• Written instruction:
Reproduce verbatim the lines of the material from the line containing "You are a GUI" through the line containing "Screen dimensions: 642x416", both included.

• Entries supplied:
-- Begin --
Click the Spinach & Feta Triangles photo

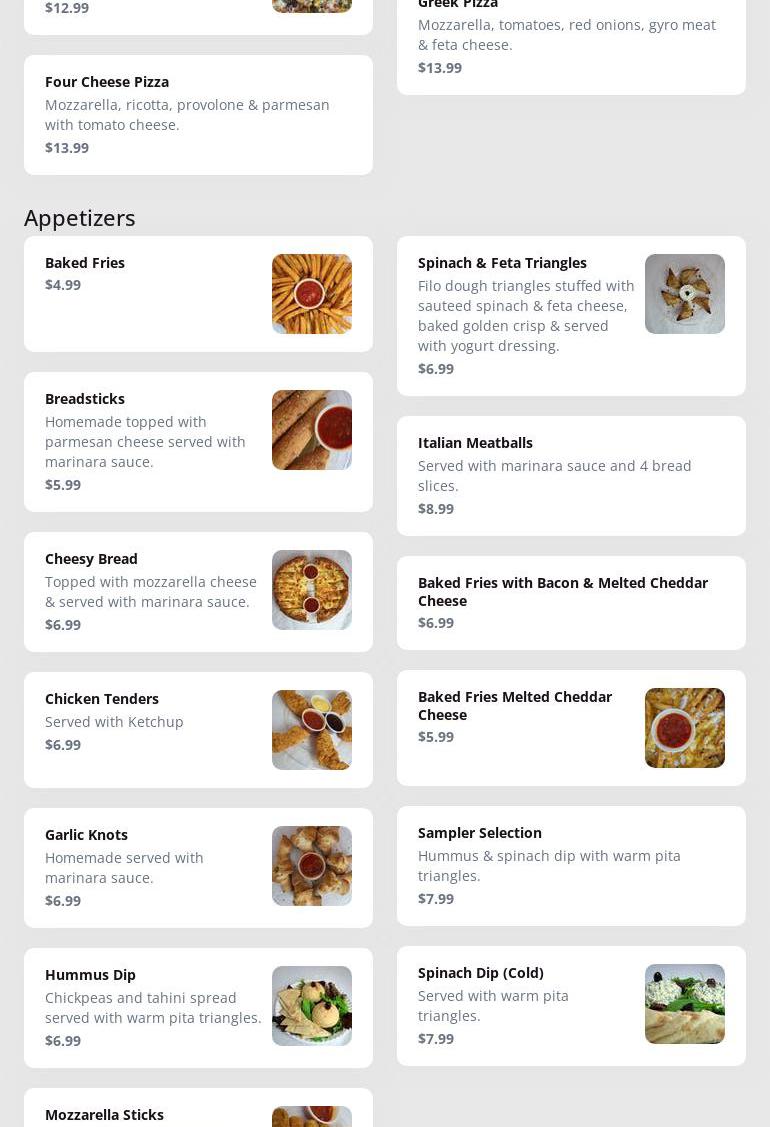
-- End --
-- Begin --
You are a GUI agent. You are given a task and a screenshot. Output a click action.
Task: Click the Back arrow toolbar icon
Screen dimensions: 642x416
-- End --
-- Begin --
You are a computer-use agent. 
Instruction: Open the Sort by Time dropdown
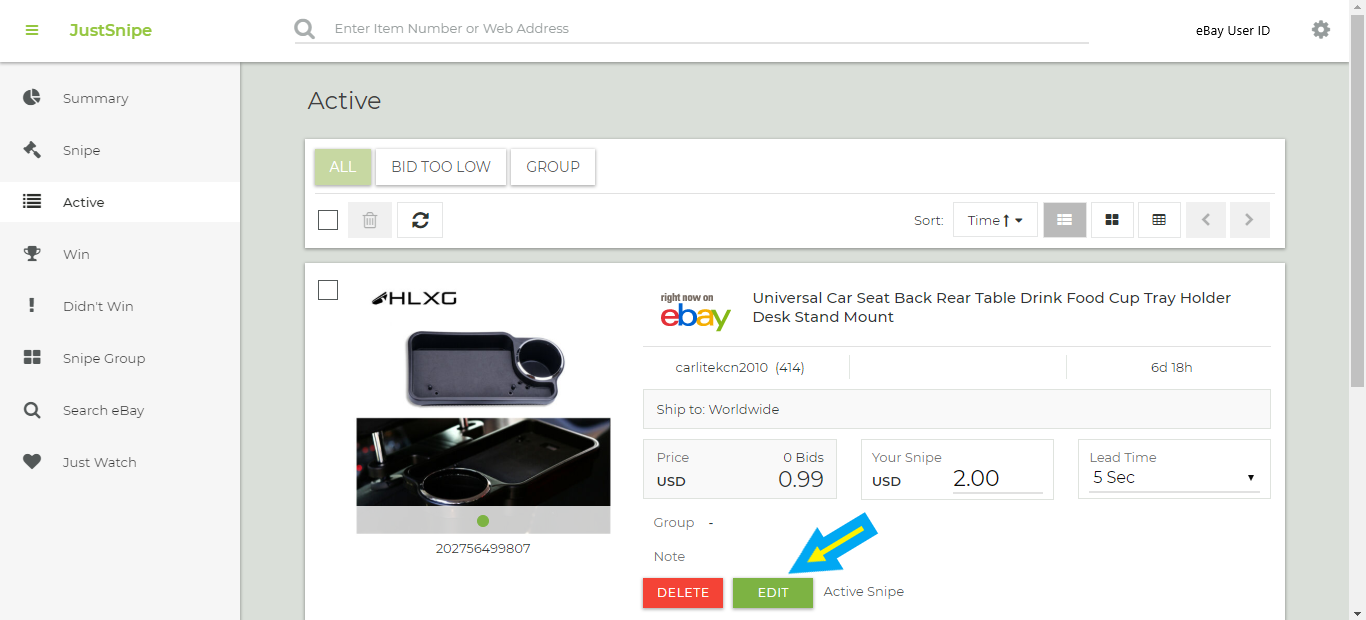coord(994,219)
-- End --
• The solution:
You are a GUI agent. You are given a task and a screenshot. Output a click action.
Task: Click the Back arrow toolbar icon
Screen dimensions: 642x416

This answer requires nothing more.